%
\label{def:mode-e-catalog}
%   I.T31, I.D07, I.D34, I.D84,
%   II.T06, II.T07, II.T15, II.T22, II.T27, II.T40,
%   II.D14, II.D22, II.D64
The following constructions in Books~I--II
are \textbf{Mode~E} (Earned):

\medskip
\renewcommand{\arraystretch}{1.35}
\begin{center}
\begin{tabular}{@{}r@{\;\;}p{3.0cm}@{\;\;}p{3.0cm}@{\;\;}p{3.5cm}@{}}
\toprule
\textbf{\#} & \textbf{Earned result}
  & \textbf{Orthodox status}
  & \textbf{$\tau$-derivation} \\
\midrule
\multicolumn{4}{@{}l@{}}{\textit{Book~I:}} \\
1 & Natural numbers $\mathbb{N}$
  & PA axioms (including $\infty$ induction schema)

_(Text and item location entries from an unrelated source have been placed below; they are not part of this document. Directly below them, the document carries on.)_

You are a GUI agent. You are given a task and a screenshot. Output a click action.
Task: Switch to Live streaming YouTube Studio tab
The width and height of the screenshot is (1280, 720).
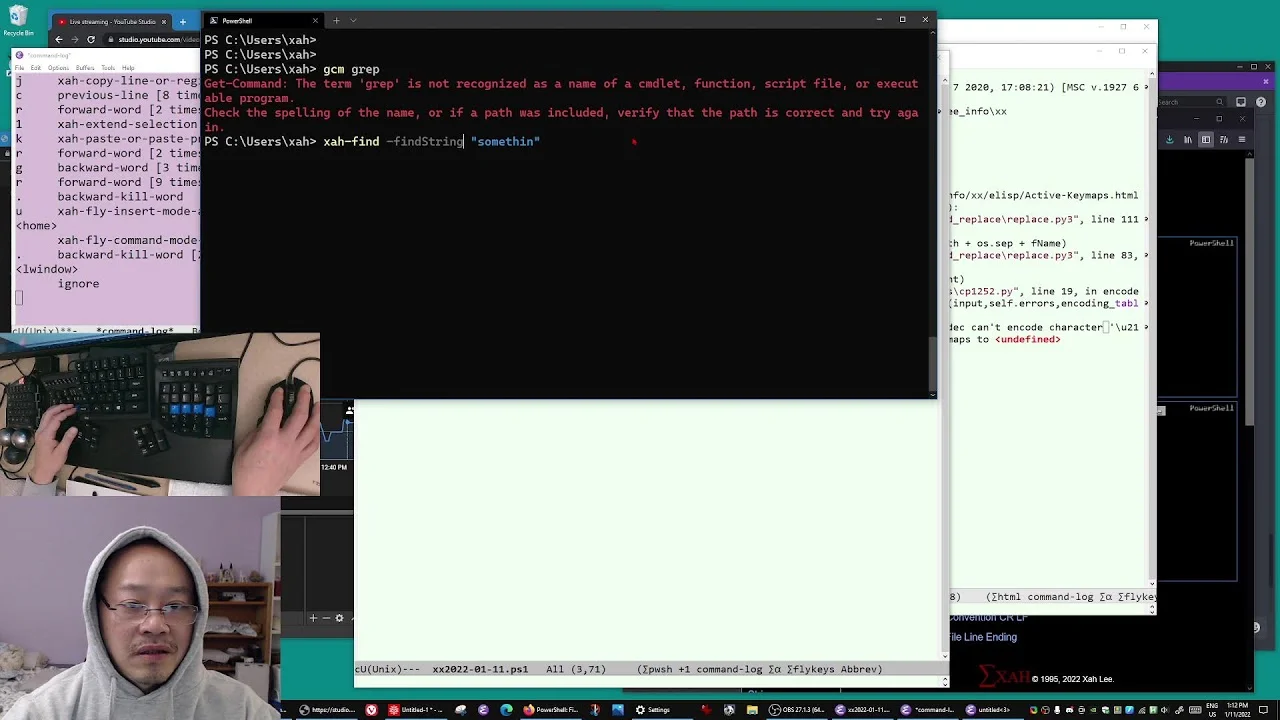[111, 21]
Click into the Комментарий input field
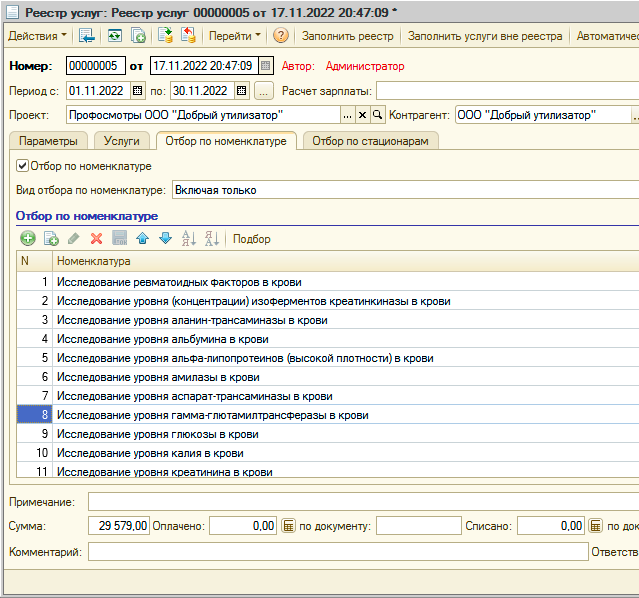 pyautogui.click(x=337, y=552)
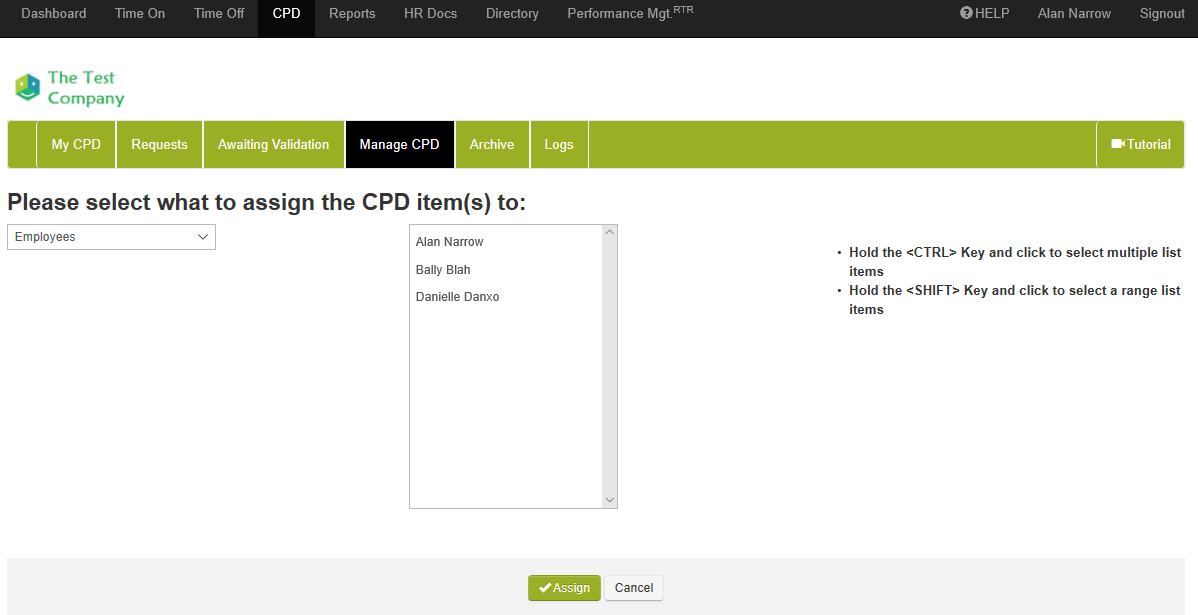This screenshot has height=615, width=1198.
Task: Click the list scrollbar down arrow
Action: coord(610,500)
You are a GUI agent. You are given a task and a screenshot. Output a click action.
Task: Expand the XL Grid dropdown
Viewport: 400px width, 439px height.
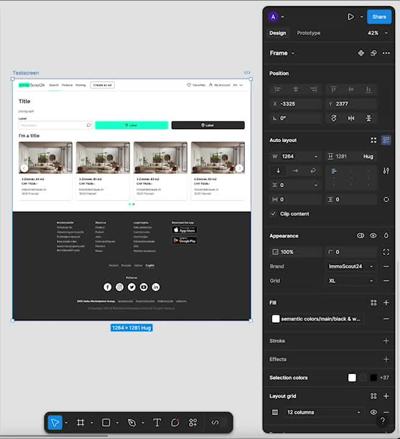tap(351, 281)

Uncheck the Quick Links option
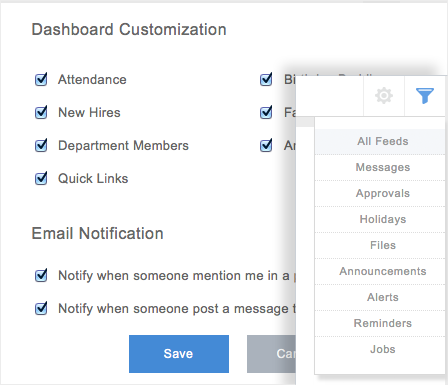point(41,178)
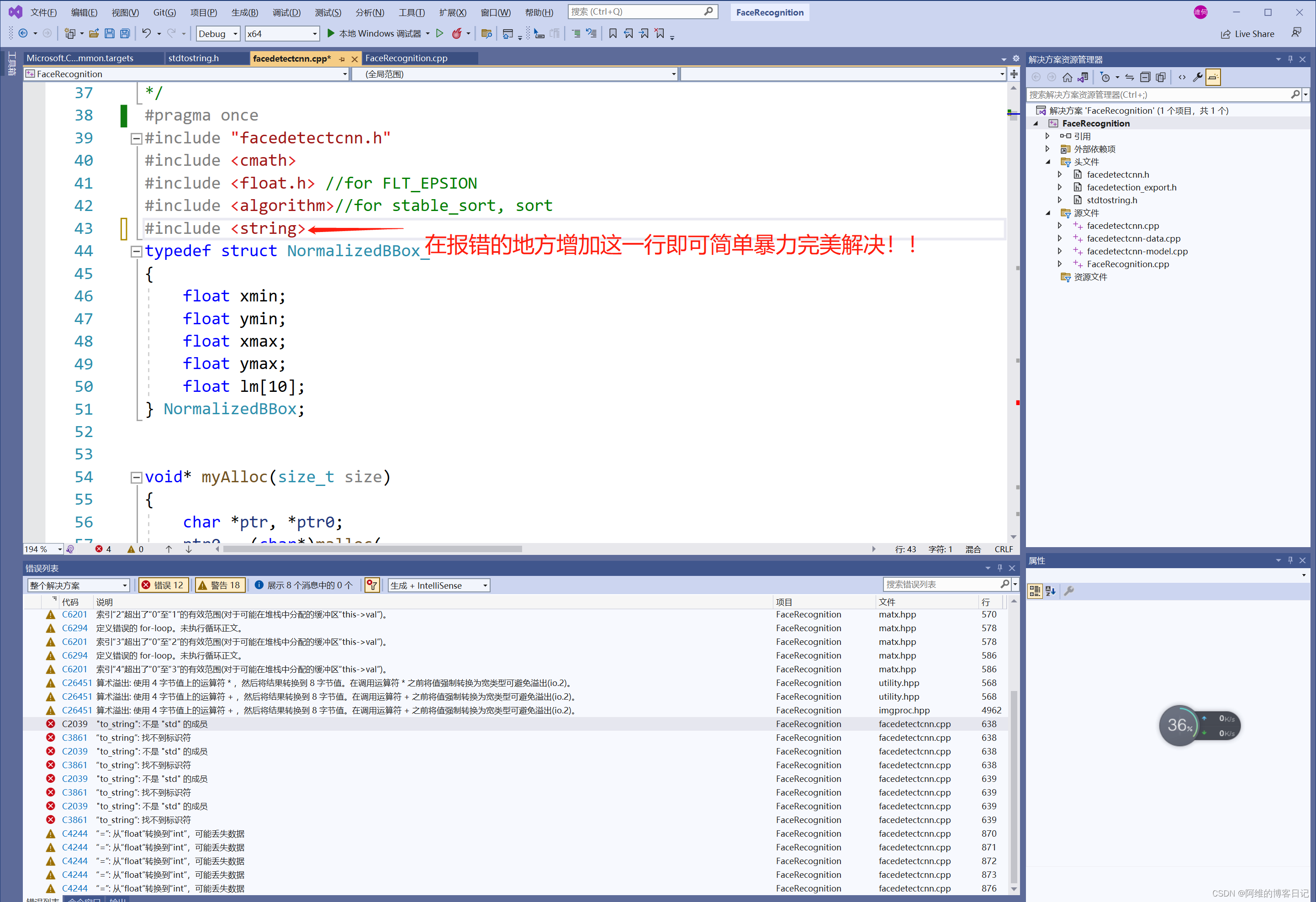Viewport: 1316px width, 902px height.
Task: Click the Live Share button
Action: tap(1247, 33)
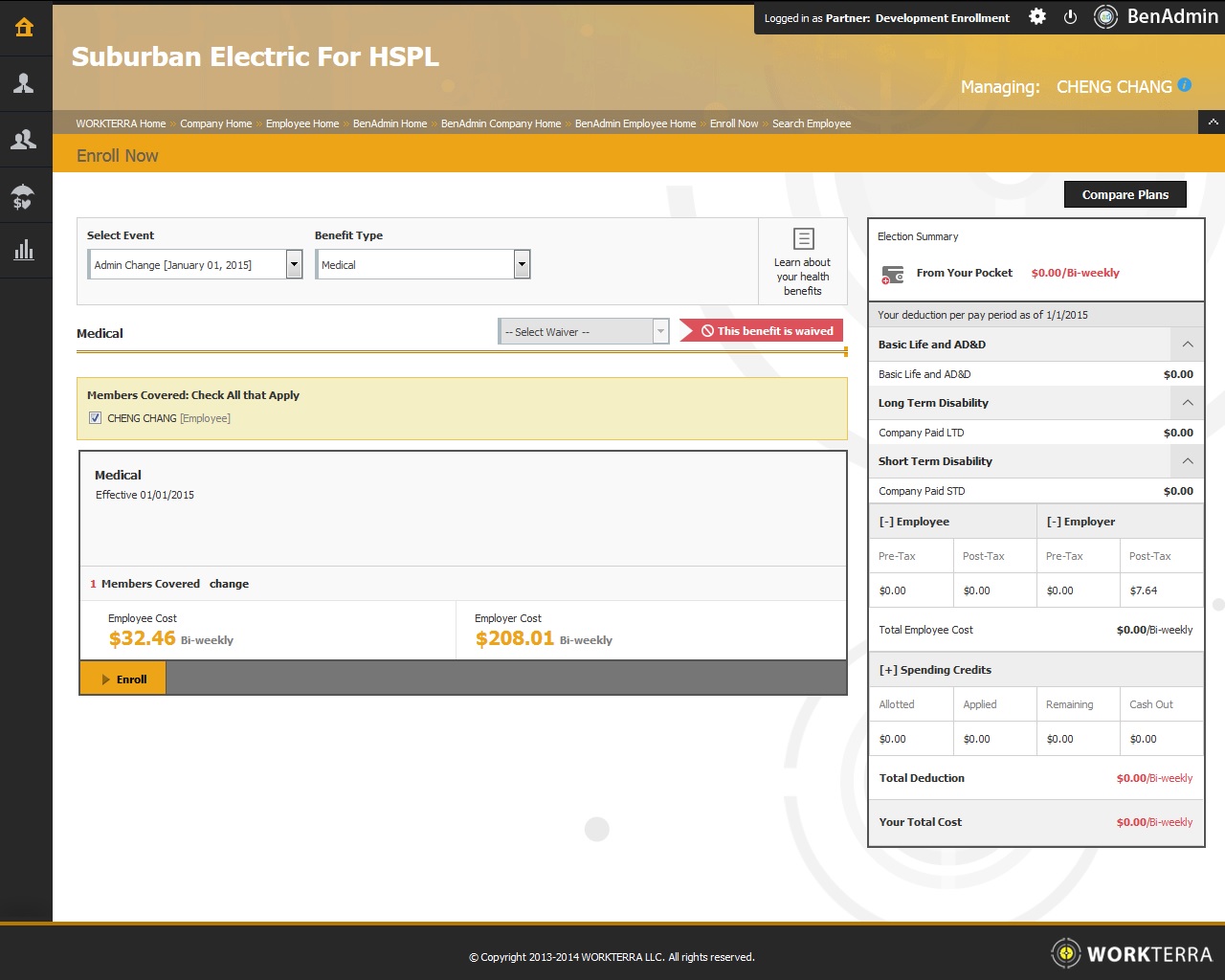Go to BenAdmin Company Home breadcrumb
This screenshot has width=1225, height=980.
[x=501, y=123]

  & Orbit of $\alpha$ under $\rho$ (I.D07) \\
2 & Composition associativity
  & Category theory axiom
  & Normal-form confluence \\
3 & Number tower $\mathbb{N} \to \mathbb{Z} \to \mathbb{Q} \to R_\tau \to H_\tau$
  & ZFC constructions (Dedekind, Cauchy)
  & Universal constructions from $\rho$ \\
4 & ABCD coordinates
  & External coordinate choice
  & Forced by hyperfactorization (I.T04) \\
5 & Hyperfactorization
  & No counterpart
  & $X = (A \hat{\phantom{x}} C)^B \cdot D$ unique \\
6 & Topos structure
  & Lawvere--Tierney axioms
  & Earned from HolFun monoid \\
7 & Global Hartogs
  & Cauchy integral proof (analytic)
  & CRT proof, constructive (I.T31) \\
\midrule
\multicolumn{4}{@{}l@{}}{\textit{Book~II:}} \\
8 & $\tau^3$ fibration
  & External fibration choice
  & Forced by ABCD (II.T03) \\
9 & Mutual determination
  & Separate proofs
  & Single derivation chain (II.T27) \\
10 & Self-enrichment
  & Grothendieck universes (new axiom)
  & K5-protected derivation \\
11 & $\tau$-manifold structure
  & Smooth manifold axioms
  & Earned from fibered product (Part~X) \\
12 & Tarski geometry (all 10 axioms)
  & 10 axioms postulated (Tarski 1959)
  & Derived from ultrametric (II.T15--II.T18) \\
13 & Induction
  & PA axiom schema ($\infty$ instances)
  & Earned from iterator ladder \\
\bottomrule
\end{tabular}
\end{center}